■ WHAT NEEDS TO BE DONE ■
Copy verbatim the material from its first line to the line that holds "Given: Click the Mapbox logo", including that line.

◆ ◆ ◆ ◆ ◆

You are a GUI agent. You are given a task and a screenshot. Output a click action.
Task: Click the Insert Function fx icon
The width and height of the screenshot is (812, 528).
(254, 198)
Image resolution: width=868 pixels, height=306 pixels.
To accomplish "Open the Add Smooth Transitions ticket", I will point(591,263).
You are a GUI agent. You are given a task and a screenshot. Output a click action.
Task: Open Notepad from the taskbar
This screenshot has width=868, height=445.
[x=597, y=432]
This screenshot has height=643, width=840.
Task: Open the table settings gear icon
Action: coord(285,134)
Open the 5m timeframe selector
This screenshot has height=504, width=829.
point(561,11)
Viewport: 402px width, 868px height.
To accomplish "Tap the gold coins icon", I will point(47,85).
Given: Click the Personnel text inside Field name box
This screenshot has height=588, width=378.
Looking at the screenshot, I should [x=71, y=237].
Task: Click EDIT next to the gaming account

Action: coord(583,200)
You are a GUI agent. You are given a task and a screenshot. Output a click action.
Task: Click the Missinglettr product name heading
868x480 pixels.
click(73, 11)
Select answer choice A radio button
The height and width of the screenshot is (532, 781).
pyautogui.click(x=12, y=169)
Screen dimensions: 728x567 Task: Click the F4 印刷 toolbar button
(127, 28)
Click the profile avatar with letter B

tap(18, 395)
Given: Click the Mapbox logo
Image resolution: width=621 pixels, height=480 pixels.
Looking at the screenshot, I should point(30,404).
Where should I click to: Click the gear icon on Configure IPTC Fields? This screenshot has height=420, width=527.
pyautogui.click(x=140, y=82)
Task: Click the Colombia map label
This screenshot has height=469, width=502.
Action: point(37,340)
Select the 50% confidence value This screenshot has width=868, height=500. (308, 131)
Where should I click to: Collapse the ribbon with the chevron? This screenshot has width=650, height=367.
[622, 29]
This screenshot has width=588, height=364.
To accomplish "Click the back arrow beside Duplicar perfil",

◆ ◆ ◆ ◆ ◆

■ RESULT ■
You are a GUI agent. You are given a task and a screenshot. Output a click action.
Task: Click the Insert Function fx icon
The width and height of the screenshot is (812, 528).
(254, 198)
Image resolution: width=868 pixels, height=306 pixels.
To accomplish "Open the Add Smooth Transitions ticket", I will point(591,263).
You are a GUI agent. You are given a task and a screenshot. Output a click action.
Task: Open Notepad from the taskbar
This screenshot has width=868, height=445.
[x=597, y=432]
This screenshot has height=643, width=840.
Task: Open the table settings gear icon
Action: coord(285,134)
Open the 5m timeframe selector
This screenshot has height=504, width=829.
point(561,11)
Viewport: 402px width, 868px height.
To accomplish "Tap the gold coins icon", I will point(47,85).
Given: Click the Personnel text inside Field name box
This screenshot has height=588, width=378.
Looking at the screenshot, I should [x=71, y=237].
Task: Click EDIT next to the gaming account

Action: coord(583,200)
You are a GUI agent. You are given a task and a screenshot. Output a click action.
Task: Click the Missinglettr product name heading
868x480 pixels.
click(73, 11)
Select answer choice A radio button
The height and width of the screenshot is (532, 781).
pyautogui.click(x=12, y=169)
Screen dimensions: 728x567 Task: Click the F4 印刷 toolbar button
(127, 28)
Click the profile avatar with letter B

tap(18, 395)
Given: Click the Mapbox logo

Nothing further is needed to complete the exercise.